• _SELECTED EXTRACT_

※ ※ ※

Thanks for all your input, we will take in account all the information you have provided. I think we are 100% on choosing the M & R Equipment. Due to our clients we are going to purchase an auto and we will have a screen printer on staff that has worked in the industry since 1994.

Question for you Brian (FDSALES): You were mentioning that you can't line the screens up correctly with the Manual then the Auto. If we are thinking of using a pin reg system like either the Tri-loc from M & R or the PinLock from Stretch Devices (Newman Frames) will we run across the same issues you are having? 

One purpose of our Manual will be to set up "Sample" shirts for our clients to approve and then the following day or next availble slot on the auto use the same screen.

Thanks

Michael


----------



## out da box (May 1, 2007)

I think if you burn your screens with the fact in mind that you will be printing on both the manual and the auto, you shouldn't have any problems, especially with a tri-lok or newmann reg system.


----------



## Georgies (Jul 30, 2008)

just get a MHM...nothing beats it. Austirans really know their machines. We have had mhm's for 20 + years..rock solid. and get a gas dryer if your looking for large numbered runs..


----------



## stix (Feb 3, 2008)

Hopefully you have done more research about the M&R presses. I would also ask for references from each distributor and ask.

How was the service after the purchase?

※ ※ ※

• _DATA SHOWN_
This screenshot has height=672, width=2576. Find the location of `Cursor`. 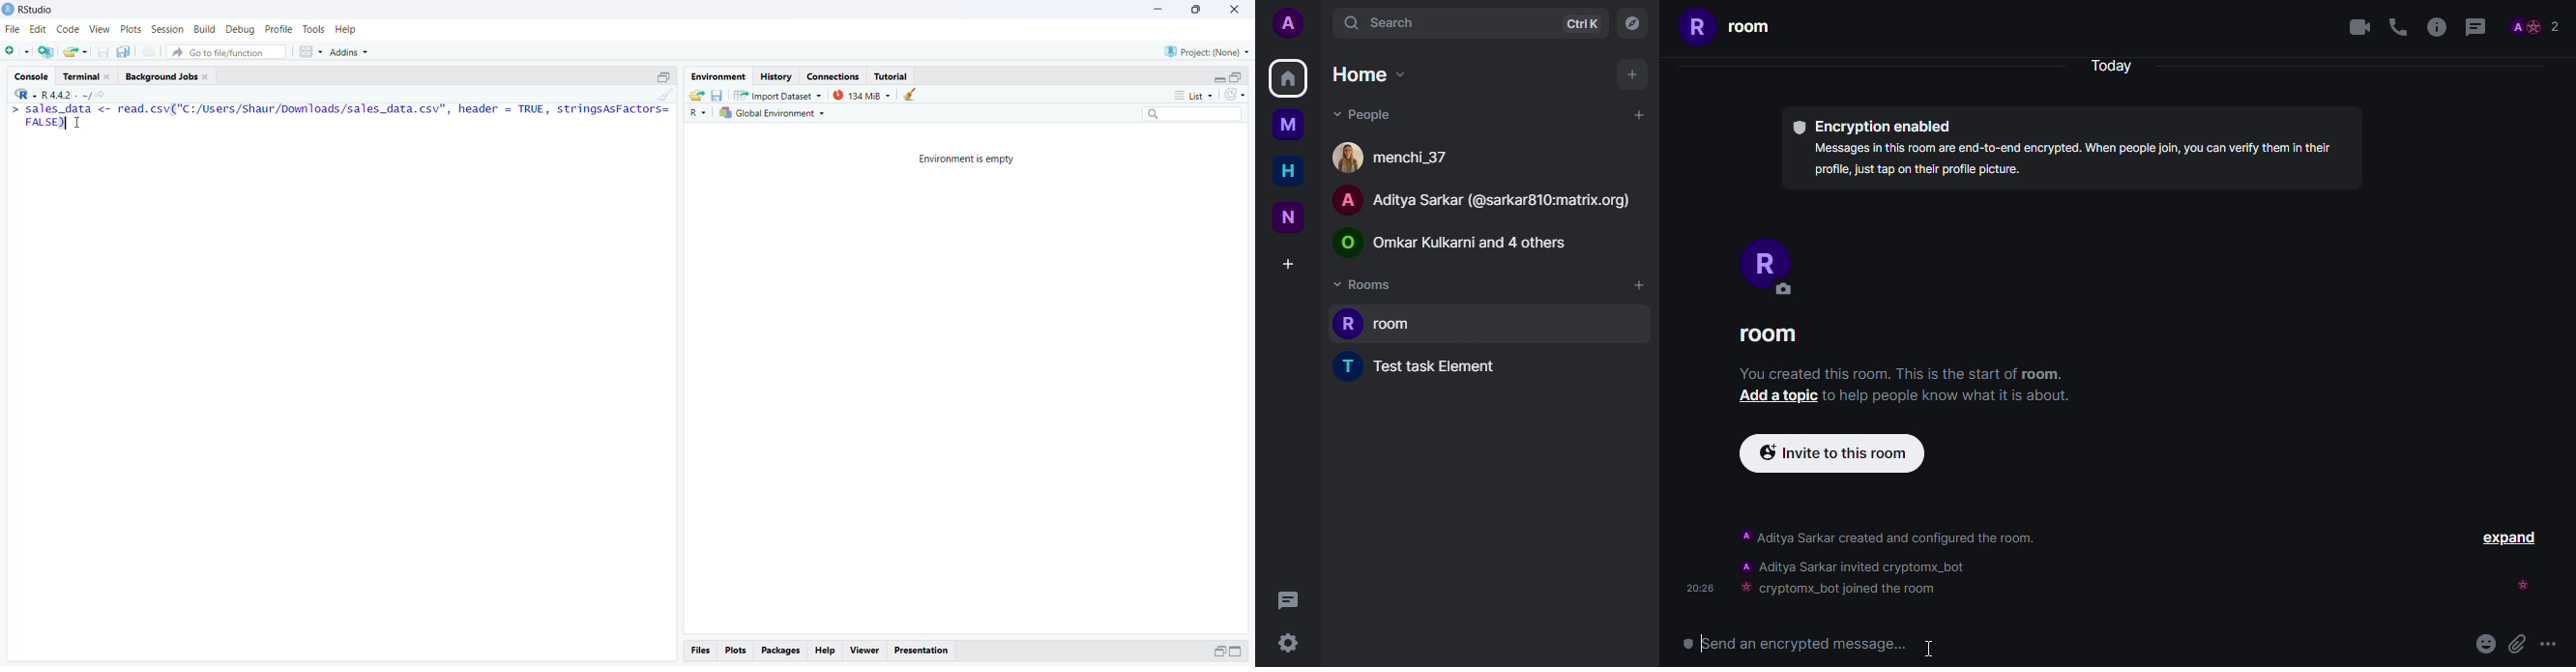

※ ※ ※

• _EXERCISE INSTRUCTIONS_
1. In the screen printing press thread, what condition does the post by out da box give for using the same screens on both the manual and the auto without problems? Answer in one to three sentences.
2. Proceed with the screen printing press thread, starting right after its last sentence.
You will not need the lines for any of this.

• _ANSWERS PER TASK_
1. You should burn your screens with the fact in mind that you will print on both the manual and the auto. If you do, there shouldn't be any problems, especially with a Tri-Loc or Newman registration system.

2.
How many times have you called tech support?
Did you have any problems with registration?
Would you buy the another press from the manufactuer?


----------



## fdsales (Jul 1, 2007)

mikeltodd said:


> Question for you Brian (FDSALES): You were mentioning that you can't line the screens up correctly with the Manual then the Auto. If we are thinking of using a pin reg system like either the Tri-loc from M & R or the PinLock from Stretch Devices (Newman Frames) will we run across the same issues you are having?
> 
> One purpose of our Manual will be to set up "Sample" shirts for our clients to approve and then the following day or next availble slot on the auto use the same screen.
> 
> ...


It really depends on the manual press. Some models have larger print areas that may allow you to print using the same screens on both manual & auto. If you sure that your getting the M&R auto, check with them also on the manual. Most likely their manuals with work with the same screens. Side clamps on the manual may be better suited also. Just remember you'll need the same number of heads on the manual as on the auto. Also remember that with manual printing will render slightly different print results than on the auto, especially when dealing with halftones & blends, so the print made on the manual may come out slightly different then when it's setup on the auto.


----------



## jeffie (Jan 30, 2008)

Hey, has m&r solved pfpf problems or do you still spider program (works similar to manual) the work horse imho was the most versital when we bought 18mos ago...wwgrainger has most of the common parts that break....the flashers make it i think....looked at m&r and lawson both are more robust (read thicker steel stronger looking welds ect but are you printing shirts or smashing it with hammer....mhm is also leagues ahead of most what with the electric micros....i can either set up 10-12, 1-2 color jobs /day 100sih shirts each or run high volume (rates have exceeded 670/hr left chest no flash) on our freedom 6/8 ....jeffie


----------



## Rickrothmi (Jul 27, 2008)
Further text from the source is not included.